REQUEST 1 — Name every place mentioned in the Panama travel text below.

DOCUMENT TEXT —

****

Parents in Tow, Finding a Charming and Cheap Corner of Panama

For his last Frugal trip with his parents, Seth Kugel heads to the Azuero Peninsula in the south of Panama.

Comments: 16

  1. I wonder how much the extra $56.00 that Martha didn't get for the second room would have meant to her versus what paying the additional $56.00 would mean to you and your parents. It's not something I would brag about and your comment left a bad taste in my mouth.

  2. LIghten up. He was just living up to the "frugal" in "Frugal Traveler." And Martha is getting priceless publicity.

  3. How priceless is publicity that creates negative revenue?

    One can estimate how much $56 means to Martha based on per capita GDP. For 2014, the World Bank estimates Panama's per capita GDP as $11,948.90 (compared to $54,629.50 for the US).

    Making the overly optimistic assumption that Martha only works 40 hours a week, that per capita GDP produces an estimated hourly wage of $5.74. At that wage, $56 lost per night represents 9.75 hours of uncompensated work.

****

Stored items
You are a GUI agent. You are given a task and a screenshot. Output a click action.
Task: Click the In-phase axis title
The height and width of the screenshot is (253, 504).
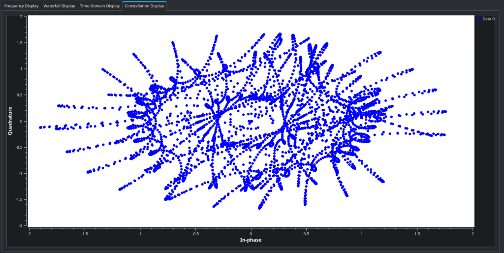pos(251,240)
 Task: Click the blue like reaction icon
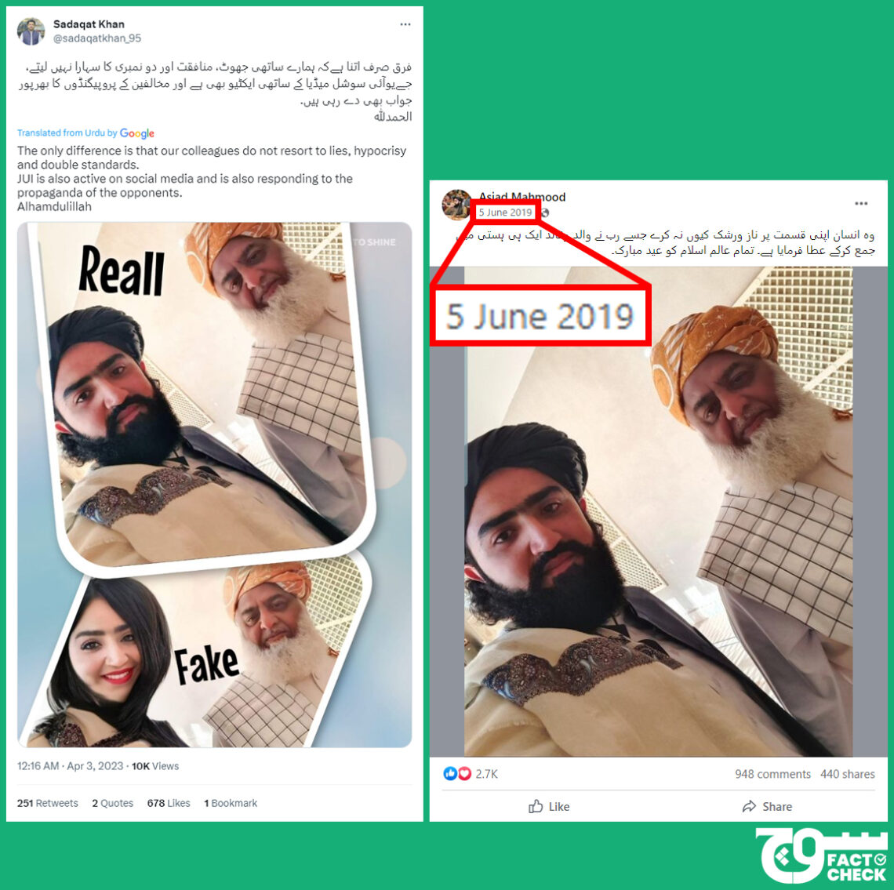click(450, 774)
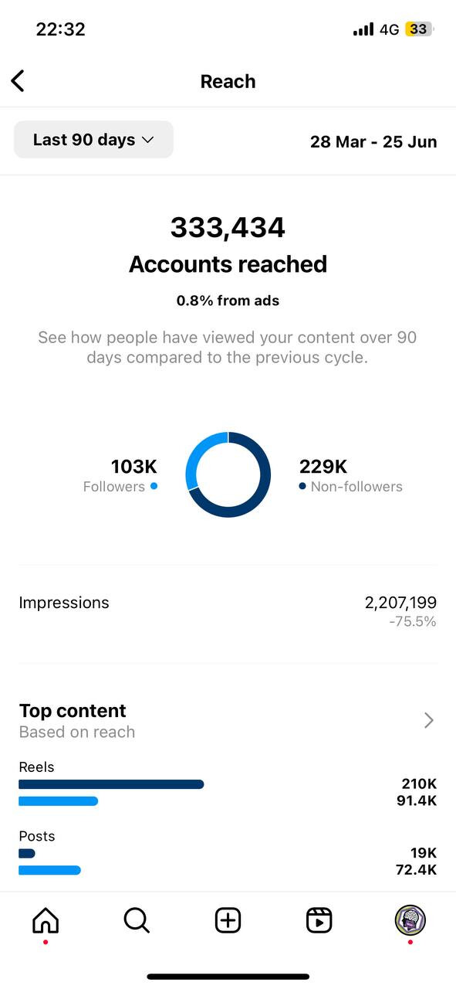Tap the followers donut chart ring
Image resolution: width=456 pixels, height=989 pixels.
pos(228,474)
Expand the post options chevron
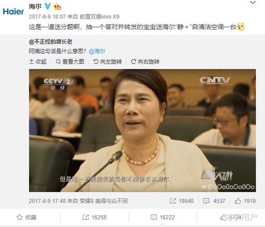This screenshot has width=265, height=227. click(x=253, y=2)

****

REQUEST 2 — Print every line of the listing above exactly as it appears, from start to end, leaving out the pictures.

EXPECTED OUTPUT 1 — Panama, the Azuero Peninsula, and the US.

EXPECTED OUTPUT 2 —
You are a GUI agent. You are given a task and a screenshot. Output a click action.
Task: Click the In-phase axis title
The height and width of the screenshot is (253, 504).
pos(251,240)
 Task: Click the blue like reaction icon
click(450, 774)
Tap the followers donut chart ring
Image resolution: width=456 pixels, height=989 pixels.
pos(228,474)
Expand the post options chevron
This screenshot has width=265, height=227. click(x=253, y=2)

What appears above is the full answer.